The prescription drug monitoring program “is working,” Shapiro said. “It’s an important tool and many of these arrests can be traced back to the prescription drug monitoring program.”

Smulktis said that in many cases, pharmacists have served as the front line in recognizing when patients are filling suspicious amount of prescription orders.

The drug monitoring program provides agents with a means to recognize suspicious patterns without having to wait for the pharmacists to call, he said.

Arrests aren’t the only place where the drug diversion problem is showing up.

The state’s medical boards sanctioned at least 78 doctors, dentists and pharmacists for alleged misconduct related to mishandling drugs.
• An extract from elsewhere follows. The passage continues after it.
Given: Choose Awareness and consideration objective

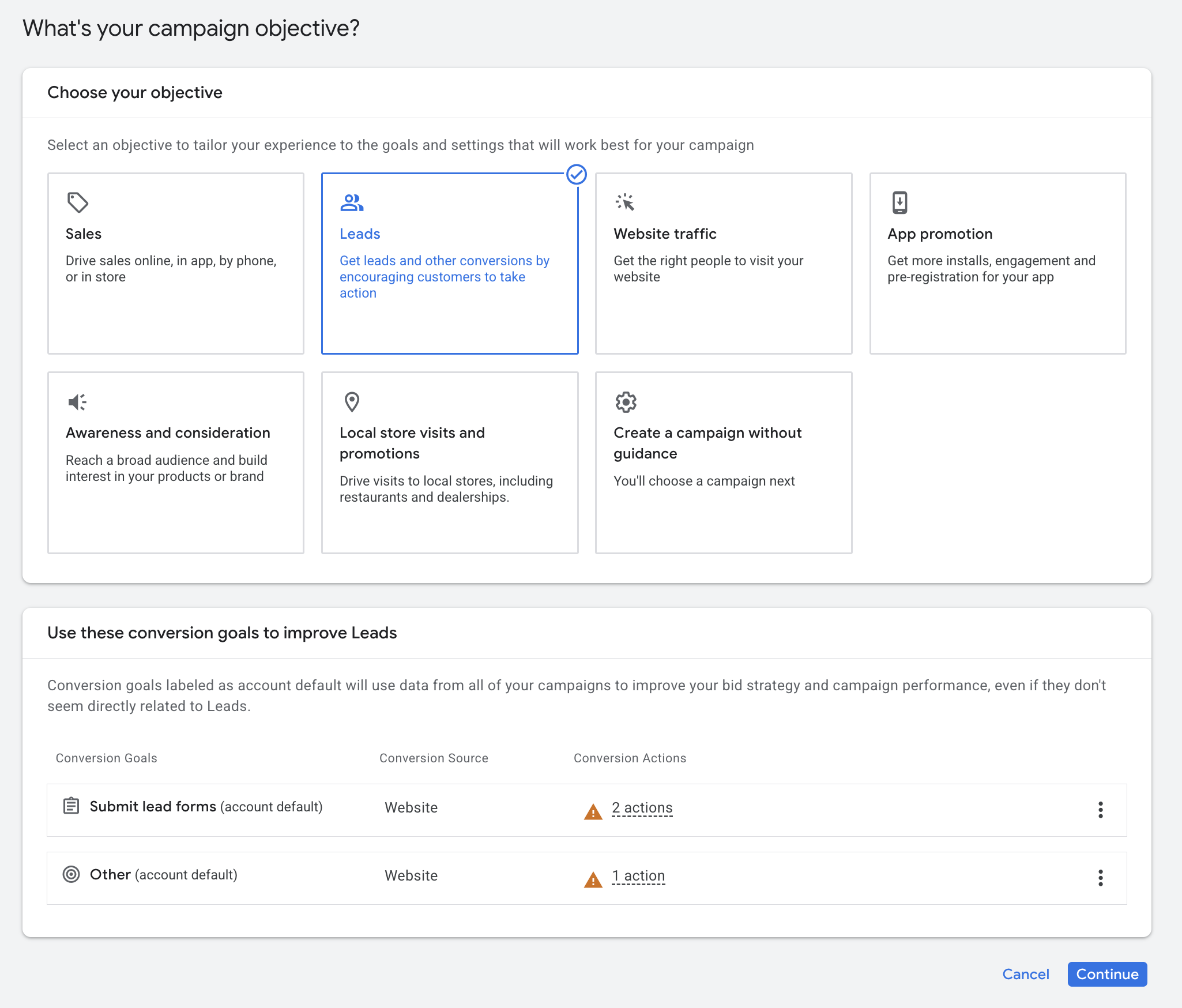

That data comes from annual reports produced by the medical boards. But it’s likely not a complete number because the reports track complaints by the infraction mentioned in the original complaint, said Wanda Murren, Department of State spokeswoman. If investigators received a complaint about something else, then later determined that there was misconduct involving drug diversion it might not show up in the totals included in those reports, she said.

The Pennsylvania Medical Society has been working to do its part to fight the opioid crisis, said Dr. John Gallagher, chairman of the medical society’s Opioid Task Force.

“That’s why when we hear of a few bad apples running pill mills or involved in other forms of diversion, we’re disappointed,” he said.

“As our organization works to educate member physicians on proper opioid prescribing, we will also strongly support efforts of federal and state agencies to put those allegedly associated with illegal activities out of business,” Gallagher said.

“The overwhelming majority” of health care professionals are complying with the law, he said.

“To help them, we’ll continue our efforts with continuing medical education and supporting the use of the prescription drug monitoring system,” Gallagher said.